Während die Frauenbewegung und die tiefgreifenden gesellschaftlichen Veränderungen, die sie ausgelöst hat, uns inzwischen mit dem Begriff „starke Frau“ als Selbstverständlichkeit vertraut gemacht haben, sind wir Männer immer noch auf der Suche nach einer Definition unserer selbst und unserer ureigenen Kraft, die ausgewogen ist und Aspekte der Sensitivität und der weiblichen Qualitäten in uns integriert. Wenn wir „starke Frau“ hören, assoziieren wir das nicht mit einer maskulinen Frau, sondern mit Kraft als einer eigenen Qualität einer Frau, völlig in Einklang mit ihrer Weiblichkeit. Der Begriff des sensitiven Mannes hat weniger Selbstverständlichkeit. In dieser Hinsicht der Integration von Kraft und Sensitivität sind wir Männer im Allgemeinen in der Entwicklung hinter den Frauen zurück.
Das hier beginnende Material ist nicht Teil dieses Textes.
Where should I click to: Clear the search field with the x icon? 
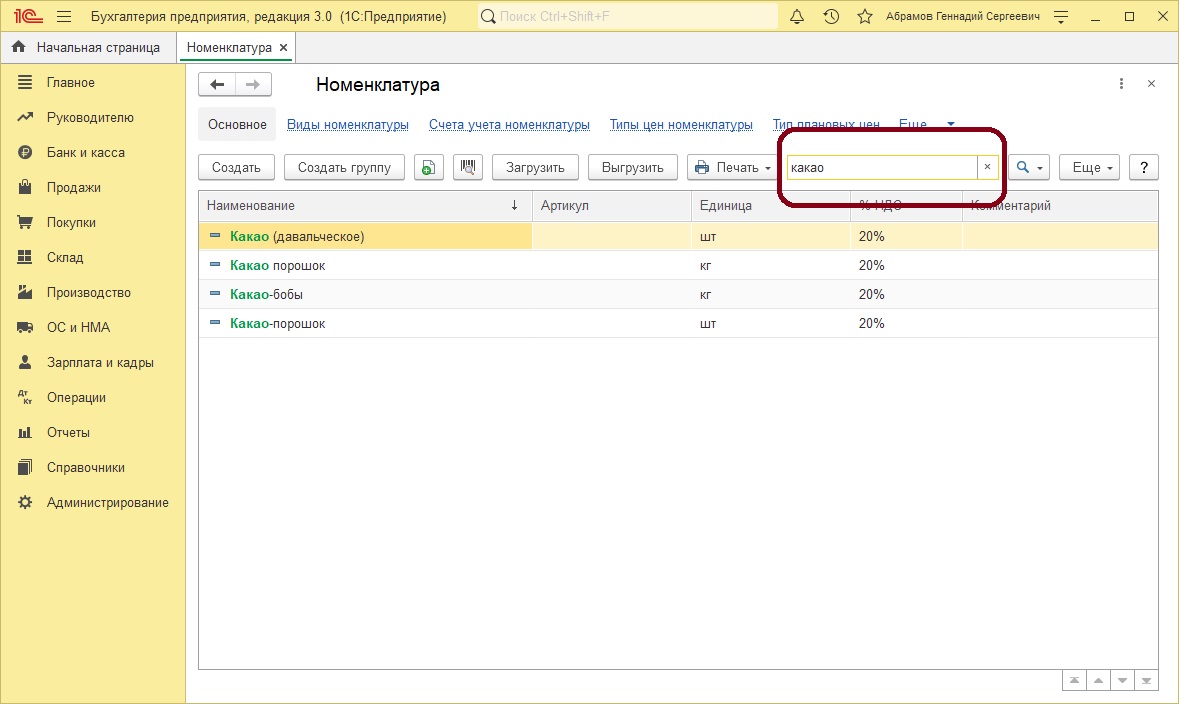pos(987,167)
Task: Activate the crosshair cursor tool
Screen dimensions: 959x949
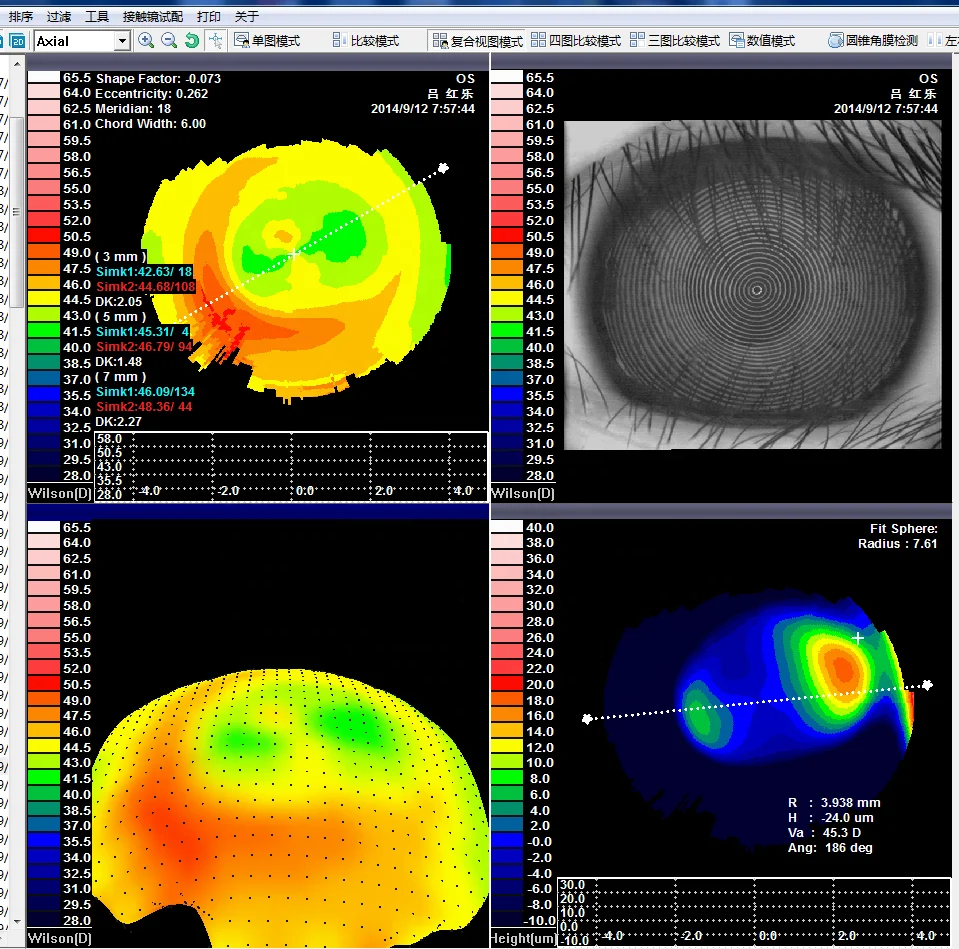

Äußere und innere Kraft in der Kampfkunst
In den ganzheitlichen Kampfkünsten, die auf eine spirituelle Entwicklung des Menschen ausgerichtet sind und nicht auf martialisches Gebaren, wird zwischen äußerer und innerer Kraft folgendermaßen unterschieden:
- Äußere Kraft ist die Fähigkeit, Widerstand zu überwinden
- Innere Kraft ist die Fähigkeit, seine Kraft zu organisieren, damit sie immer weniger Widerstand überwinden muss.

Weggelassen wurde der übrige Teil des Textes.